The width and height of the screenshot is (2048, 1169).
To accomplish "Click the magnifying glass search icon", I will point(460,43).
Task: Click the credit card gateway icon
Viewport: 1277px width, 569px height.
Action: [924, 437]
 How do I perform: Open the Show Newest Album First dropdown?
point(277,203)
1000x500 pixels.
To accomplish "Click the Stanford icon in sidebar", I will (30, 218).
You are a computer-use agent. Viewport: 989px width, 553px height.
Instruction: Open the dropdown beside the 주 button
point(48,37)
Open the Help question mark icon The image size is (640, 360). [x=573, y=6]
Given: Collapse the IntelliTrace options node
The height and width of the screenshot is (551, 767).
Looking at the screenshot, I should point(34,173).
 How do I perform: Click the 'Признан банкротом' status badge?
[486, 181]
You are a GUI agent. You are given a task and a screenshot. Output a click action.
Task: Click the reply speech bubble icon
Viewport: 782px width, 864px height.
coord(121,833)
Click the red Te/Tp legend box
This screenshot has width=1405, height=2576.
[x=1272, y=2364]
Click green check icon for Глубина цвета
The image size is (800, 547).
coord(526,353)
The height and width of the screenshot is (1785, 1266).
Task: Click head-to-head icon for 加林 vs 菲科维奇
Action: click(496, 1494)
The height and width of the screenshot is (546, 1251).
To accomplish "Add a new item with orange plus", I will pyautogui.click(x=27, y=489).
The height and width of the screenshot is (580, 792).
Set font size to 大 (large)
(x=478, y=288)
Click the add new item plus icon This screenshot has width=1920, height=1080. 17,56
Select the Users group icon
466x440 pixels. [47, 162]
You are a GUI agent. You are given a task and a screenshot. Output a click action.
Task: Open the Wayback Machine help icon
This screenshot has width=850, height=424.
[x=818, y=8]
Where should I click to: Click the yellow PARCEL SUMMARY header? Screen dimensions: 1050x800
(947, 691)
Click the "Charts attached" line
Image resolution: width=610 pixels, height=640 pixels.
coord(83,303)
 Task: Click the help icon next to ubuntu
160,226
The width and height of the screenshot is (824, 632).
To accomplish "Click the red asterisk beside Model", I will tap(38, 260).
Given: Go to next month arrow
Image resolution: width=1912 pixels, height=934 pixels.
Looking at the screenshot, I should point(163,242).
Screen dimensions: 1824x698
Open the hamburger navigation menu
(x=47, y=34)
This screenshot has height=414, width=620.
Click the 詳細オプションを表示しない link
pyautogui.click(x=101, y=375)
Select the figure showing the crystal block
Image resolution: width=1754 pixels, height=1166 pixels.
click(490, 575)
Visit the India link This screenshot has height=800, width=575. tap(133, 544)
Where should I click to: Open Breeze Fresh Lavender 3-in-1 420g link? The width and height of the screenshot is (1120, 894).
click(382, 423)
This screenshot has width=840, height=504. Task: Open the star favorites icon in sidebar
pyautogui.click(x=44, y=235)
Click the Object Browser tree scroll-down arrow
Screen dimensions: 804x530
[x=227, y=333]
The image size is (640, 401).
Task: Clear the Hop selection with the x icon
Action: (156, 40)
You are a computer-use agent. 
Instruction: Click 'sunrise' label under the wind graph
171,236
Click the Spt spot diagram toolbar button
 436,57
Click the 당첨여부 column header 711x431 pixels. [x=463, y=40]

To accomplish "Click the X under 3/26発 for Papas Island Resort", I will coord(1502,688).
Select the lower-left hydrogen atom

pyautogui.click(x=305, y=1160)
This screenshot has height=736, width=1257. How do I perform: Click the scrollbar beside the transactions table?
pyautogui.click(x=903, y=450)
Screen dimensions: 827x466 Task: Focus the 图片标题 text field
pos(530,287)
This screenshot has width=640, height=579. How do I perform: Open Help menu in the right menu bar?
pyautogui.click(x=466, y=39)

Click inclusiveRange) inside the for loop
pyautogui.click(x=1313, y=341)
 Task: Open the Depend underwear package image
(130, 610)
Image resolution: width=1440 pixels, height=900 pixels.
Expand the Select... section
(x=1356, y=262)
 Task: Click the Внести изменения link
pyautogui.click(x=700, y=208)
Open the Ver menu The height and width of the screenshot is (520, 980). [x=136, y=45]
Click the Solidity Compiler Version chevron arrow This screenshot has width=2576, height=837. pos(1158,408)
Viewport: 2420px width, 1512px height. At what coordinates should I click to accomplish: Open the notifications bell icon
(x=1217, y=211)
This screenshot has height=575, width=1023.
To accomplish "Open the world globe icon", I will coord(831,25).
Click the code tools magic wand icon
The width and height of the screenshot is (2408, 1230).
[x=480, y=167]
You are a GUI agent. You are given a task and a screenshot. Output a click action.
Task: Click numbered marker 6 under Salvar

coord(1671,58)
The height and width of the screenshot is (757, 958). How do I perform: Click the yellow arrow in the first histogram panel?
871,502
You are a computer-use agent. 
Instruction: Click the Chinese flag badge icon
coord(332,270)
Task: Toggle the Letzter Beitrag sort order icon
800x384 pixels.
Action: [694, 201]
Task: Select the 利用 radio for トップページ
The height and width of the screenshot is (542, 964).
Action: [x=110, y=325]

YOUR GOAL:
Could you put every line of the items above into a numbered list, leaving out the blank ones?

FULL RESPONSE:
1. The width and height of the screenshot is (2048, 1169).
2. To accomplish "Click the magnifying glass search icon", I will point(460,43).
3. Task: Click the credit card gateway icon
4. Viewport: 1277px width, 569px height.
5. Action: [924, 437]
6.  How do I perform: Open the Show Newest Album First dropdown?
7. point(277,203)
8. 1000x500 pixels.
9. To accomplish "Click the Stanford icon in sidebar", I will (30, 218).
10. You are a computer-use agent. Viewport: 989px width, 553px height.
11. Instruction: Open the dropdown beside the 주 button
12. point(48,37)
13. Open the Help question mark icon The image size is (640, 360). [x=573, y=6]
14. Given: Collapse the IntelliTrace options node
15. The height and width of the screenshot is (551, 767).
16. Looking at the screenshot, I should point(34,173).
17.  How do I perform: Click the 'Признан банкротом' status badge?
18. [486, 181]
19. You are a GUI agent. You are given a task and a screenshot. Output a click action.
20. Task: Click the reply speech bubble icon
21. Viewport: 782px width, 864px height.
22. coord(121,833)
23. Click the red Te/Tp legend box
24. This screenshot has width=1405, height=2576.
25. [x=1272, y=2364]
26. Click green check icon for Глубина цвета
27. The image size is (800, 547).
28. coord(526,353)
29. The height and width of the screenshot is (1785, 1266).
30. Task: Click head-to-head icon for 加林 vs 菲科维奇
31. Action: click(496, 1494)
32. The height and width of the screenshot is (546, 1251).
33. To accomplish "Add a new item with orange plus", I will pyautogui.click(x=27, y=489).
34. The height and width of the screenshot is (580, 792).
35. Set font size to 大 (large)
36. (x=478, y=288)
37. Click the add new item plus icon This screenshot has width=1920, height=1080. 17,56
38. Select the Users group icon
39. 466x440 pixels. [47, 162]
40. You are a GUI agent. You are given a task and a screenshot. Output a click action.
41. Task: Open the Wayback Machine help icon
42. This screenshot has width=850, height=424.
43. [x=818, y=8]
44. Where should I click to: Click the yellow PARCEL SUMMARY header? Screen dimensions: 1050x800
45. (947, 691)
46. Click the "Charts attached" line
47. Image resolution: width=610 pixels, height=640 pixels.
48. coord(83,303)
49.  Task: Click the help icon next to ubuntu
50. 160,226
51. The width and height of the screenshot is (824, 632).
52. To accomplish "Click the red asterisk beside Model", I will tap(38, 260).
53. Given: Go to next month arrow
54. Image resolution: width=1912 pixels, height=934 pixels.
55. Looking at the screenshot, I should point(163,242).
56. Screen dimensions: 1824x698
57. Open the hamburger navigation menu
58. (x=47, y=34)
59. This screenshot has height=414, width=620.
60. Click the 詳細オプションを表示しない link
61. pyautogui.click(x=101, y=375)
62. Select the figure showing the crystal block
63. Image resolution: width=1754 pixels, height=1166 pixels.
64. click(490, 575)
65. Visit the India link This screenshot has height=800, width=575. tap(133, 544)
66. Where should I click to: Open Breeze Fresh Lavender 3-in-1 420g link? The width and height of the screenshot is (1120, 894).
67. click(382, 423)
68. This screenshot has width=840, height=504. Task: Open the star favorites icon in sidebar
69. pyautogui.click(x=44, y=235)
70. Click the Object Browser tree scroll-down arrow
71. Screen dimensions: 804x530
72. [x=227, y=333]
73. The image size is (640, 401).
74. Task: Clear the Hop selection with the x icon
75. Action: (156, 40)
76. You are a computer-use agent. 
77. Instruction: Click 'sunrise' label under the wind graph
78. 171,236
79. Click the Spt spot diagram toolbar button
80.  436,57
81. Click the 당첨여부 column header 711x431 pixels. [x=463, y=40]
82. To accomplish "Click the X under 3/26発 for Papas Island Resort", I will coord(1502,688).
83. Select the lower-left hydrogen atom
84. pyautogui.click(x=305, y=1160)
85. This screenshot has height=736, width=1257. How do I perform: Click the scrollbar beside the transactions table?
86. pyautogui.click(x=903, y=450)
87. Screen dimensions: 827x466 Task: Focus the 图片标题 text field
88. pos(530,287)
89. This screenshot has width=640, height=579. How do I perform: Open Help menu in the right menu bar?
90. pyautogui.click(x=466, y=39)
91. Click inclusiveRange) inside the for loop
92. pyautogui.click(x=1313, y=341)
93.  Task: Open the Depend underwear package image
94. (130, 610)
95. Image resolution: width=1440 pixels, height=900 pixels.
96. Expand the Select... section
97. (x=1356, y=262)
98.  Task: Click the Внести изменения link
99. pyautogui.click(x=700, y=208)
100. Open the Ver menu The height and width of the screenshot is (520, 980). [x=136, y=45]
101. Click the Solidity Compiler Version chevron arrow This screenshot has width=2576, height=837. pos(1158,408)
102. Viewport: 2420px width, 1512px height. At what coordinates should I click to accomplish: Open the notifications bell icon
103. (x=1217, y=211)
104. This screenshot has height=575, width=1023.
105. To accomplish "Open the world globe icon", I will coord(831,25).
106. Click the code tools magic wand icon
107. The width and height of the screenshot is (2408, 1230).
108. [x=480, y=167]
109. You are a GUI agent. You are given a task and a screenshot. Output a click action.
110. Task: Click numbered marker 6 under Salvar
111. coord(1671,58)
112. The height and width of the screenshot is (757, 958). How do I perform: Click the yellow arrow in the first histogram panel?
113. 871,502
114. You are a computer-use agent. 
115. Instruction: Click the Chinese flag badge icon
116. coord(332,270)
117. Task: Toggle the Letzter Beitrag sort order icon
118. 800x384 pixels.
119. Action: [694, 201]
120. Task: Select the 利用 radio for トップページ
121. The height and width of the screenshot is (542, 964).
122. Action: [x=110, y=325]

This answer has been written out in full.